TESTO FORNITO>

Il pizzino che ha tradito Messina Denaro era nascosto nel piede di una sedia
Cultura | 2 settembre 2023
Un racconto intenso, che rievoca i tanti passaggi ancora inediti di un’indagine complessa condotta dai carabinieri del Ros, la svolta è avvenuta nel dicembre scorso, con il ritrovamento del pizzino a casa di Rosalia Messina Denaro. «Era nascosto nel piede di una sedia - ricorda il procuratore - lì dove i nostri investigatori volevano piazzare una microspia. Invece, hanno trovato il diario clinico del latitante. Ma c'è voluta la banca dati del ministero della Salute per scoprire dove si curava il capomafia che si spacciava per un anonimo geometra di Campobello».
Così l’ultimo padrino delle stragi è finito in carcere: «Ma la lotta alla mafia non può fermarsi, istituzioni e società civile devono continuare ad impegnarsi», dice ancora de Lucia. «Ecco il perchè di questo racconto. Per non dimenticare che Messina Denaro conserva tanti segreti, legati al passaggio di Cosa nostra dalla stagione delle bombe a quella degli affari, un dato che non possiamo sottovalutare, considerato il momento assai delicato che viviamo, per l’arrivo dei fondi del Pnrr, un’occasione unica di sviluppo che va difesa dai rischi di infiltrazione criminale».

ESTRATTO DATI>
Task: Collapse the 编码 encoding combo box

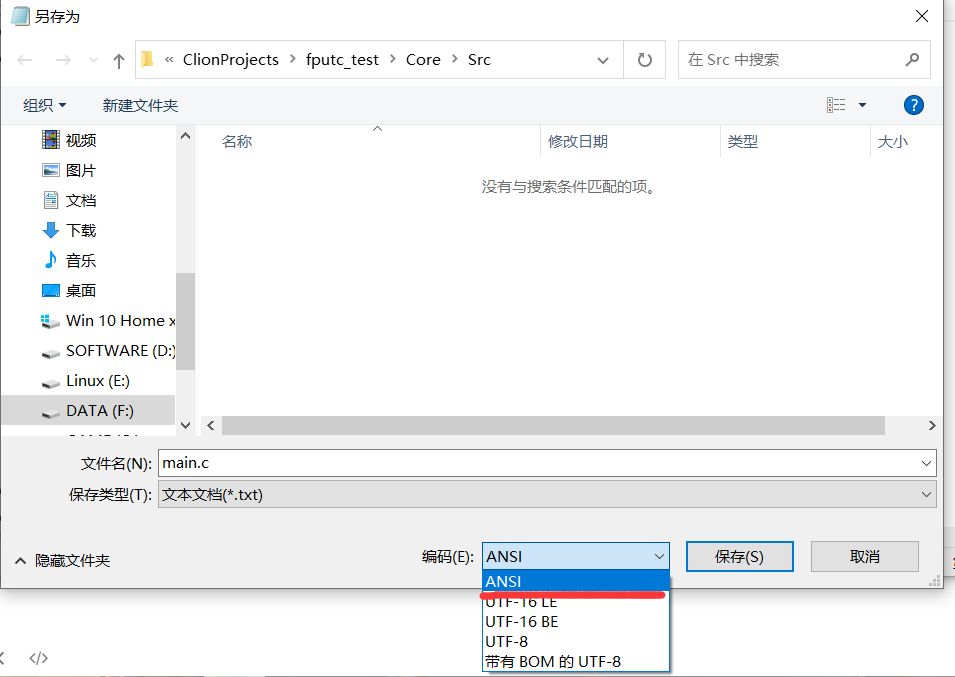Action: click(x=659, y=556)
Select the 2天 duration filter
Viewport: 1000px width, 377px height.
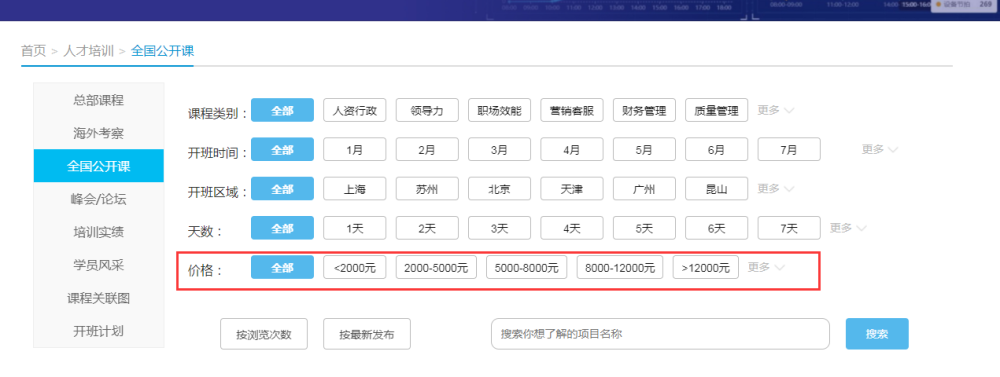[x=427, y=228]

CONSEGNA 1> Secondo il testo su Messina Denaro, dove era nascosto il pizzino trovato a casa di Rosalia Messina Denaro?
CONSEGNA 2> Indica se ciascuna affermazione concorda con il testo su Messina Denaro: (a) il pizzino è stato ritrovato nel dicembre scorso; (b) gli investigatori volevano collocare una microspia nel punto in cui era nascosto il pizzino; (c) il capomafia si spacciava per un medico di Campobello.
CONSEGNA 3> Prosegui il testo sulla cattura di Messina Denaro a partire dalla sua ultima frase.
Le voci dell'estratto dati non servono per svolgere l'esercizio.

ESITO ESERCIZIO 1> Nel piede di una sedia.

ESITO ESERCIZIO 2>
(a) Sì: "la svolta è avvenuta nel dicembre scorso, con il ritrovamento del pizzino a casa di Rosalia Messina Denaro".
(b) Sì: "lì dove i nostri investigatori volevano piazzare una microspia".
(c) No: "si spacciava per un anonimo geometra di Campobello".

ESITO ESERCIZIO 3>
«L'indagine che ha portato all’arresto di Matteo Messina Denaro è stata parecchio movimentata sino alla fine, nulla era scontato, abbiamo anche rischiato di fallire - racconta il procuratore Maurizio de Lucia - le prime ricerche nel registro dei tumori, per provare a interpretare il pizzino ritrovato a casa della sorella del latitante, non avevano infatti portato proprio a nulla. E sembrava non ci fossero altre strade». I retroscena dell’arresto del padrino delle stragi, avvenuto il 16 gennaio scorso dopo 30 anni di latitanza, diventano un libro edito da Feltrinelli. Si intitola: «La cattura - i misteri di Matteo Messina Denaro e la mafia che cambia». A firmarlo, il procuratore capo di Palermo Maurizio de Lucia e l’inviato di Repubblica Salvo Palazzolo.
Ora, Matteo Messina Denaro è rinchiuso nel carcere dell’Aquila. Il boss condannato per le stragi del '92 e del '93, per il rapimento e l’uccisione del piccolo Di Matteo, per il delitto dell’agente della polizia penitenziaria Montalto, continua ad essere un irriducibile. Negli interrogatori fatti con i magistrati di Palermo, ha accettato di rispondere, ma a modo suo. Sfidando chi aveva davanti. «La prima volta che ci siamo trovati faccia a faccia, poche ore dopo la cattura, ha detto: «Con voi parlo, ma non collaborerò mai» - racconta ancora il procuratore de Lucia -. Gli ho risposto: 'Ma io le ho chiesto di collaborare? Sono venuto qui solo per sapere come è stato trattato e poi, siccome sappiamo che lei è malato, voglio assicurarle che lo Stato le offrirà tutto ciò che è necessario per far fronte alle sue condizioni di salutè».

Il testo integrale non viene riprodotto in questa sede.